TASK DETAILS ▸
Reproduce the lines below verbatim, from the line with "Tap the bar chart graphic in illustration" up to and including the line with "Action: 468,24".

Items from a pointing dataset
* * * * * * *

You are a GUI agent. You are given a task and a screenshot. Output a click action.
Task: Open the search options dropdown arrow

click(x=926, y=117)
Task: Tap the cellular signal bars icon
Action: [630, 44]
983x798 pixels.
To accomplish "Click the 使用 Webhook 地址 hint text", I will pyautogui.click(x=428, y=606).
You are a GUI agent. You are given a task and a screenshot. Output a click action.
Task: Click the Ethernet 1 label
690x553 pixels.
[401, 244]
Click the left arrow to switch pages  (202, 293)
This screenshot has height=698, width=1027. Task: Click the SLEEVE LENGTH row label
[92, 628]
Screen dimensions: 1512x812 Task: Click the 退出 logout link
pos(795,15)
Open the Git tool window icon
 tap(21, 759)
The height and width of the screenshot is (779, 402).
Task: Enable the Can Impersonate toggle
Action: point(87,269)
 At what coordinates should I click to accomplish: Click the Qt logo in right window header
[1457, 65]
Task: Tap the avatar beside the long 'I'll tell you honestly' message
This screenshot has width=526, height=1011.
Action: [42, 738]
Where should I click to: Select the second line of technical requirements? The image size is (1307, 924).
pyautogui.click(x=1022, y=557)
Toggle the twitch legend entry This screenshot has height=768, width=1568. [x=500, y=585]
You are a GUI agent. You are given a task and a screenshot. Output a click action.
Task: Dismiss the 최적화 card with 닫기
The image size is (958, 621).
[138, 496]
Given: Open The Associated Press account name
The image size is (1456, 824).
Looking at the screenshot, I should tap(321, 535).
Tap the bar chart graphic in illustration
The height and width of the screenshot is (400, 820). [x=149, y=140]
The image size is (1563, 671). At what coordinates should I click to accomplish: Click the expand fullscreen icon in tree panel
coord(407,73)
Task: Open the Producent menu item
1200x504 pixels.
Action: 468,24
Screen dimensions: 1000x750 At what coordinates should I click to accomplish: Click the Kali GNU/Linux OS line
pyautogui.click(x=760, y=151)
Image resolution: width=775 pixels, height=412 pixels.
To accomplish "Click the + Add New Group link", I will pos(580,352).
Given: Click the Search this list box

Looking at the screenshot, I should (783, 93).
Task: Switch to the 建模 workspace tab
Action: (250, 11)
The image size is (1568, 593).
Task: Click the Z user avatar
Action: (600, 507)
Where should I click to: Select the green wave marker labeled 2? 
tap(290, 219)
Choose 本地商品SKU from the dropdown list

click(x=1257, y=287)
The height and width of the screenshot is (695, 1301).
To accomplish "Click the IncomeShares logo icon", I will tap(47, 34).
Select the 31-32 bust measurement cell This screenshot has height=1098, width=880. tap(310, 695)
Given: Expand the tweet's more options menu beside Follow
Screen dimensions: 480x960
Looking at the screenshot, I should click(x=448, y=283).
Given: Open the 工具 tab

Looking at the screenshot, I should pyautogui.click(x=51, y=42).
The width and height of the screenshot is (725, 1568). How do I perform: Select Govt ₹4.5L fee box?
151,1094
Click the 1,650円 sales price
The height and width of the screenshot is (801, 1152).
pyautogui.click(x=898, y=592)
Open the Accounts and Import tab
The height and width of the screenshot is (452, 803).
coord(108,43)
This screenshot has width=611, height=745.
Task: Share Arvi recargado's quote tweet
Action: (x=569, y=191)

* * * * * * *

SOLVED EXERCISE ▸
Tap the bar chart graphic in illustration
The height and width of the screenshot is (400, 820). [x=149, y=140]
The image size is (1563, 671). At what coordinates should I click to accomplish: Click the expand fullscreen icon in tree panel
coord(407,73)
Task: Open the Producent menu item
1200x504 pixels.
Action: 468,24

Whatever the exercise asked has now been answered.